Inflammation, oxidative stress and gut microbiome perturbation: A narrative review of mechanisms and treatment of the alcohol hangover

Abstract

AbstractAlcohol is the most widely abused substance in the world, the leading source of mortality in 15–49‐year‐olds, and a major risk factor for heart disease, liver disease, diabetes, and cancer. Despite this, alcohol is regularly misused in wider society. Consumers of excess alcohol often note a constellation of negative symptoms, known as the alcohol hangover. However, the alcohol hangover is not considered to have long‐term clinical significance by clinicians or consumers. We undertook a critical review of the literature to demonstrate the pathophysiological mechanisms of the alcohol hangover. Hereafter, the alcohol hangover is re‐defined as a manifestation of sickness behavior secondary to alcohol‐induced inflammation, using the Bradford‐Hill criteria to demonstrate causation above correlation. Alcohol causes inflammation through oxidative stress and endotoxemia.

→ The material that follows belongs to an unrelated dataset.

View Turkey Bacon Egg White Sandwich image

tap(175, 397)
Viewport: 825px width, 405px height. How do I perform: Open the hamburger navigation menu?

Alcohol metabolism is oxidative and increased intake causes relative tissue hypoxia and increased free radical generation. Tissue damage ensues through lipid peroxidation and the formation of DNA/protein adducts. Byproducts of alcohol metabolism such as acetaldehyde and congeners, sleep deprivation, and the activation of nonspecific inducible CYP2E1 in alcohol‐exposed tissues exacerbate free radical generation. Tissue damage and cell death lead to inflammation, but in the intestine loss of epithelial cells leads to intestinal permeability, allowing the translocation of pathogenic bacteria to the systemic circulation (endotoxemia). This leads to a well‐characterized cascade of systemic inflammation, additionally activating toll‐like receptor 4 to induce sickness behavior. Considering the evidence, it is suggested that hangover frequency and severity may be predictors of the development of later alcohol‐related diseases, meriting formal confirmation in prospective studies. In light of the mechanisms of alcohol‐mediated inflammation, research into gut permeability and the gut microbiome may be an exciting future therapeutic avenue to prevent alcohol hangover and other alcohol‐related diseases.